| TASK PROMPT |
In the entries that follow, the lines from the line containing "The width and height of the screenshot is (790, 516)." up to and including the line containing "Task: Click the" must be copied exactly, with pictures omitted.

[Dataset items]
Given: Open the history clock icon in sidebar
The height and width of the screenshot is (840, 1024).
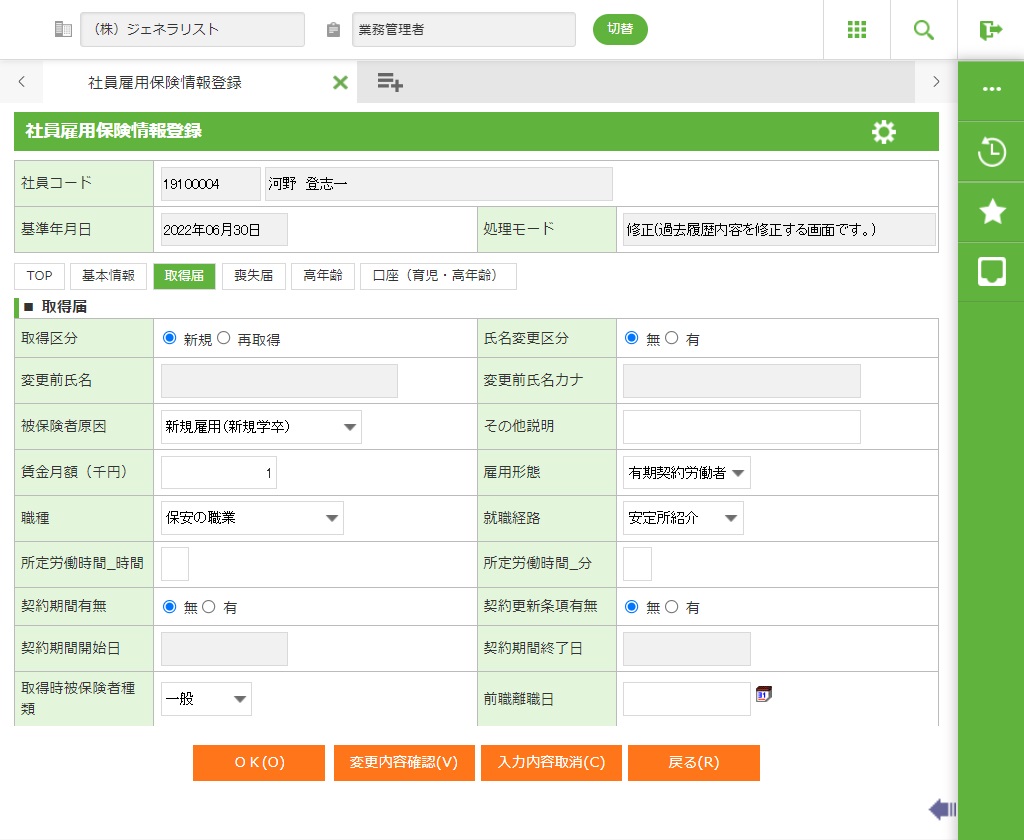Looking at the screenshot, I should tap(991, 152).
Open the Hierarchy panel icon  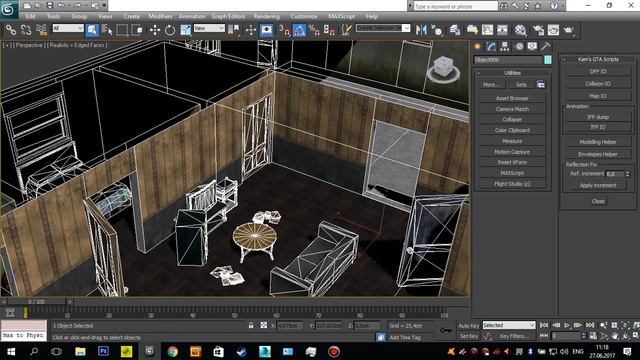505,47
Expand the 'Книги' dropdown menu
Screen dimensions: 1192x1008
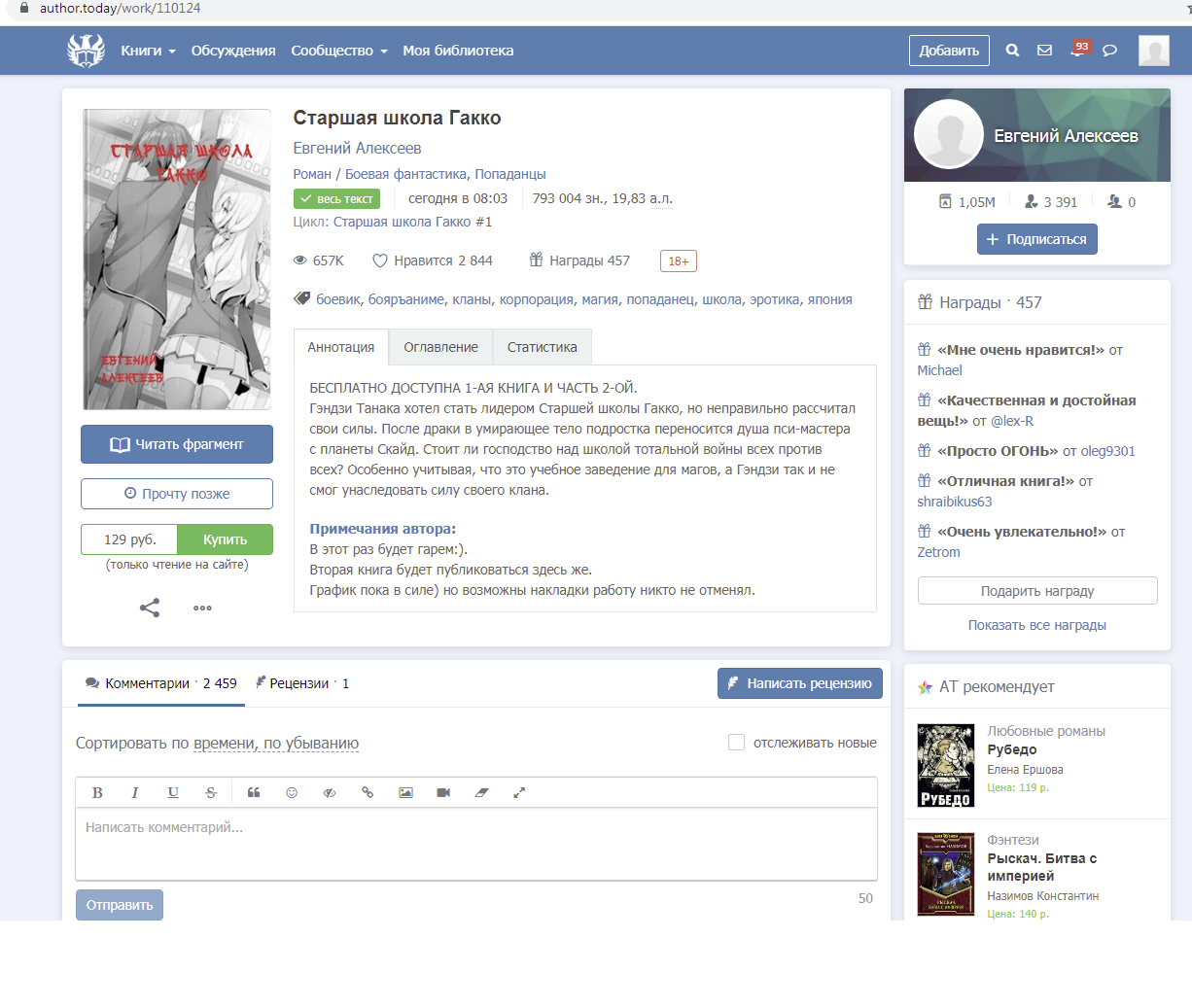coord(148,51)
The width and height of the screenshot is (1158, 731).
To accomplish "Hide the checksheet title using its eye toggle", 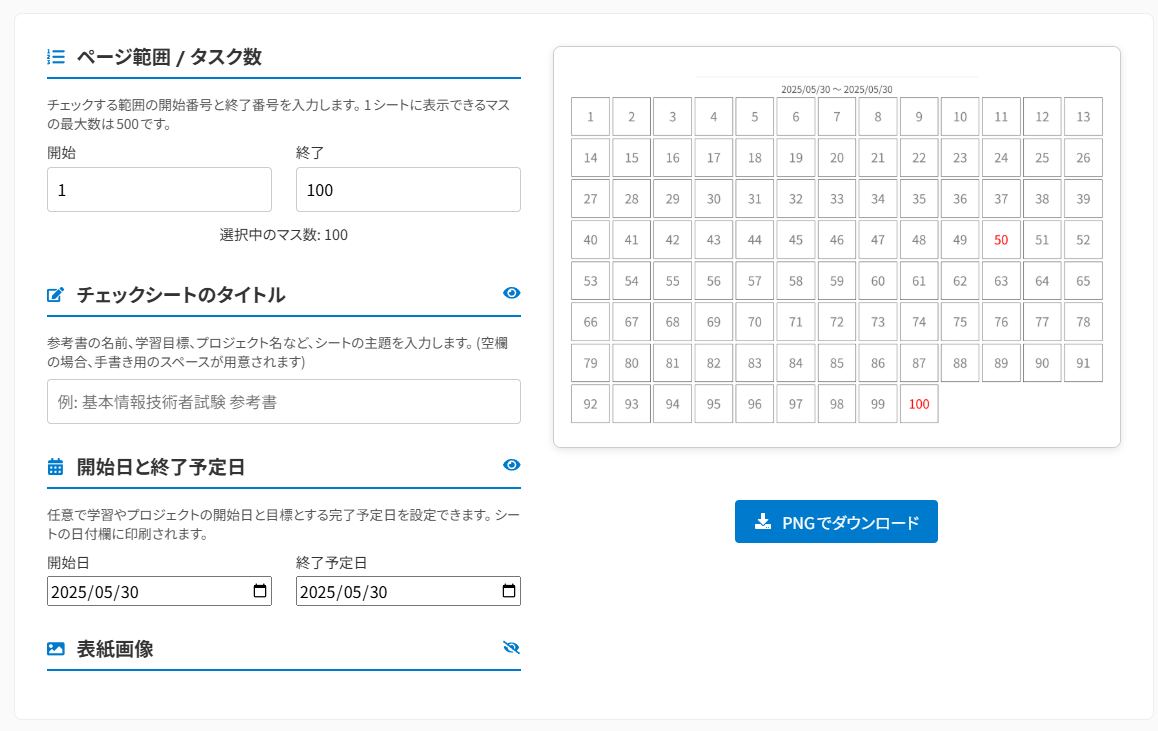I will tap(511, 293).
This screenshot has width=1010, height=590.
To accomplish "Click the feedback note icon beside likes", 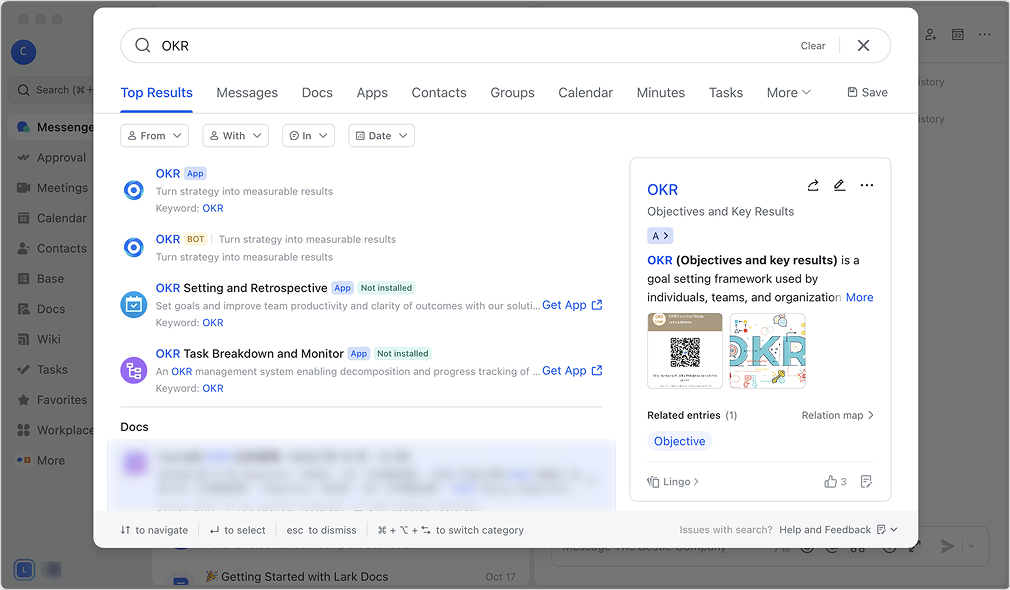I will coord(866,482).
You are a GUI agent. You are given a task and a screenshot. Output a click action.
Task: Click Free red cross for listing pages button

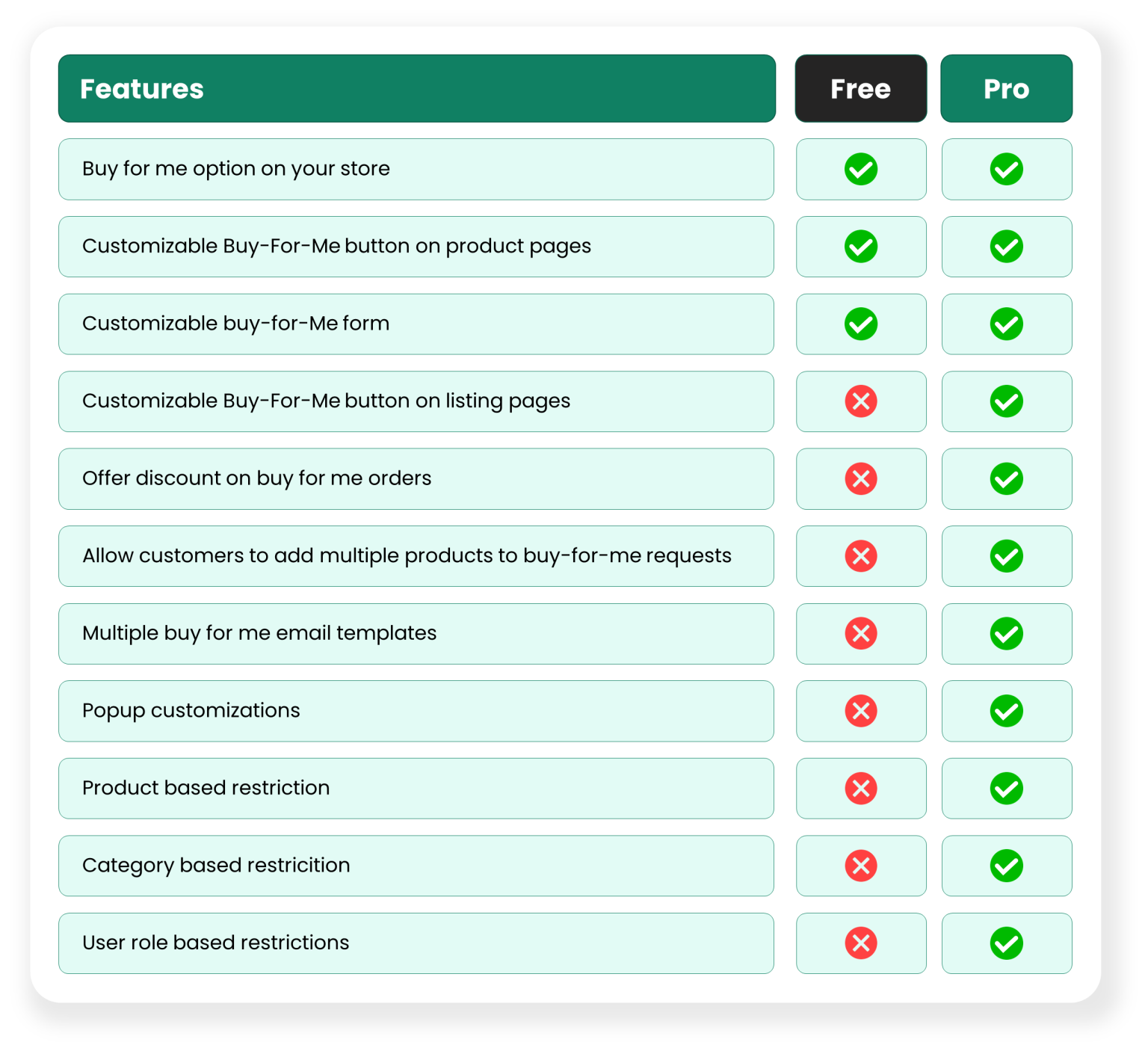click(x=861, y=401)
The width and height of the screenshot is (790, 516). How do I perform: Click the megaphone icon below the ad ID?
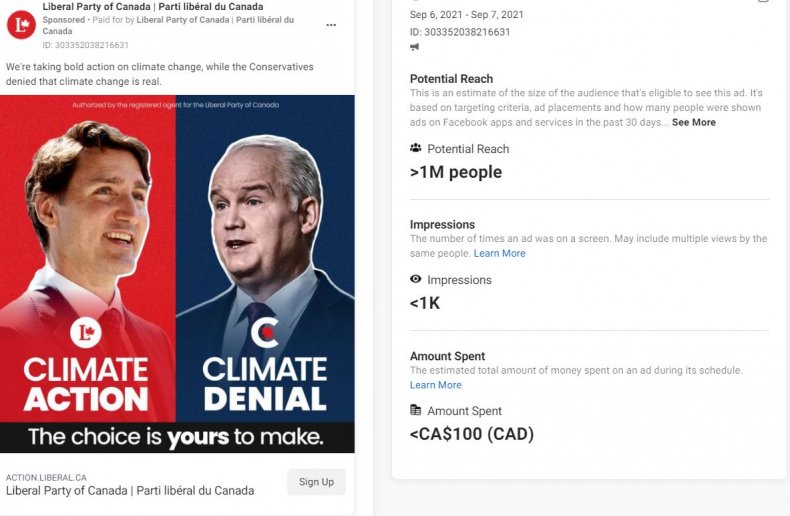[415, 47]
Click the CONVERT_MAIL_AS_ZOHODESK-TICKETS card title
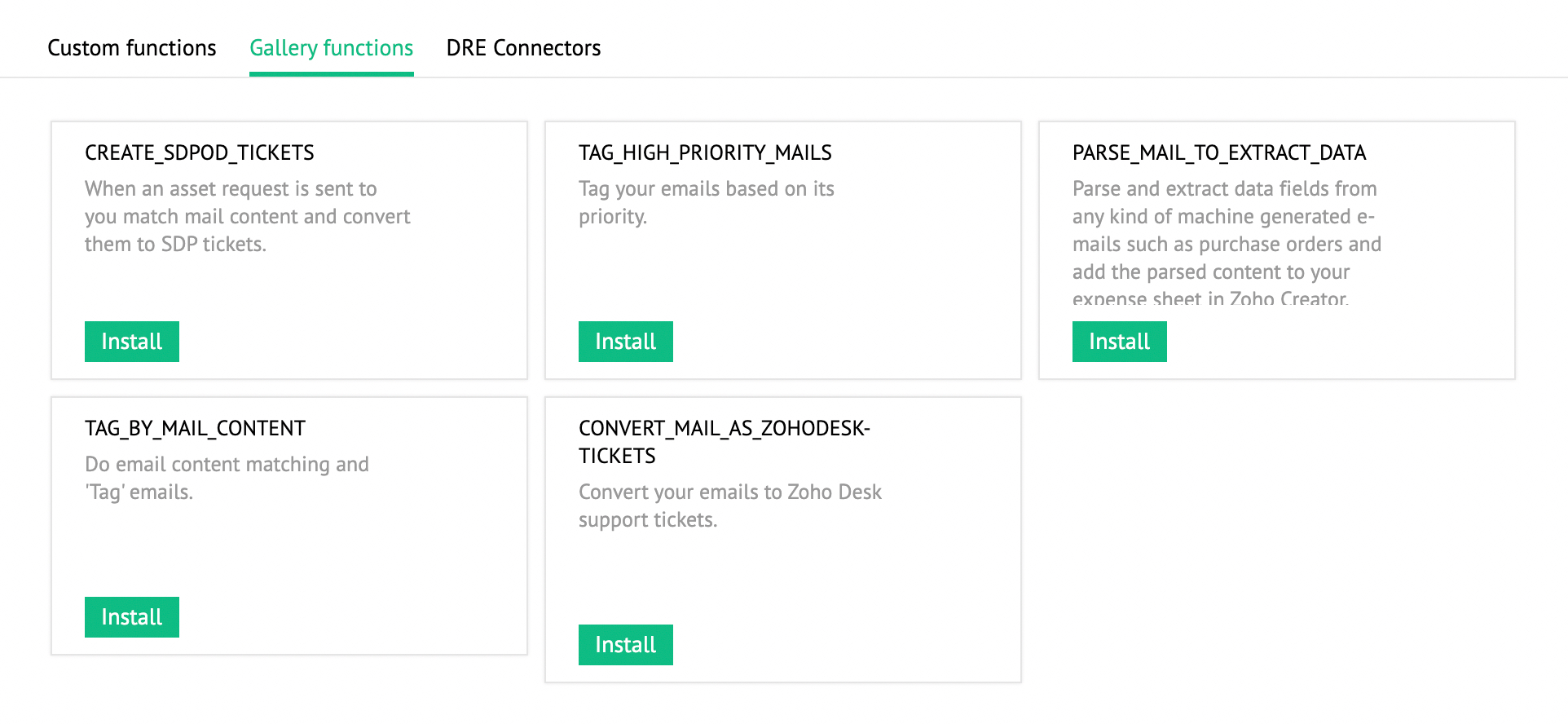The image size is (1568, 724). 724,442
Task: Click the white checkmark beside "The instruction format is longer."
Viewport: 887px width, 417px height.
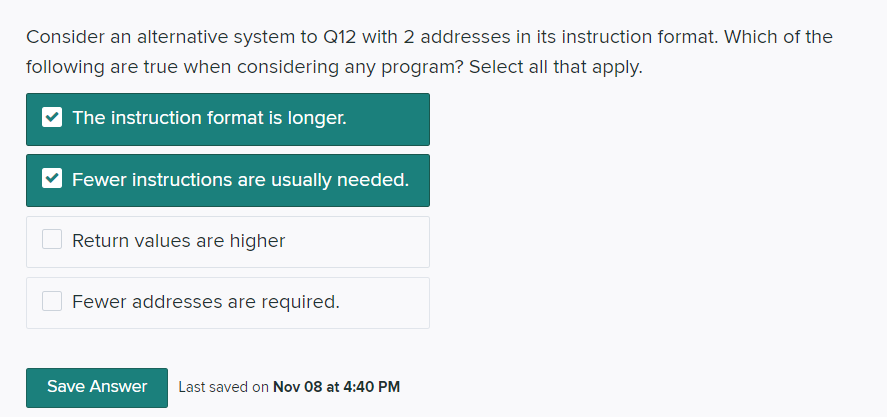Action: click(x=52, y=118)
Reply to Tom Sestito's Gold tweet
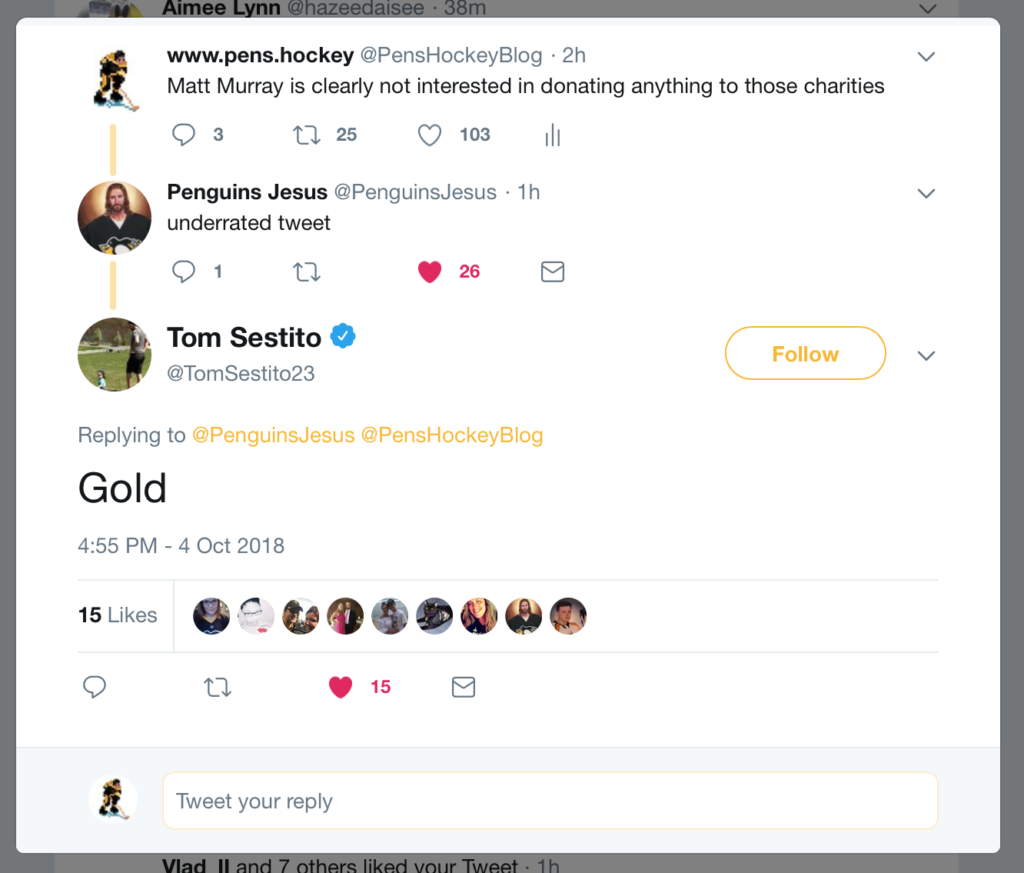Screen dimensions: 1024x873 click(x=95, y=687)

| TASK RESULT |
The width and height of the screenshot is (790, 516). How do I perform: Click the megaphone icon below the ad ID?
[415, 47]
Click the CONVERT_MAIL_AS_ZOHODESK-TICKETS card title
The image size is (1568, 724). 724,442
Task: Click the white checkmark beside "The instruction format is longer."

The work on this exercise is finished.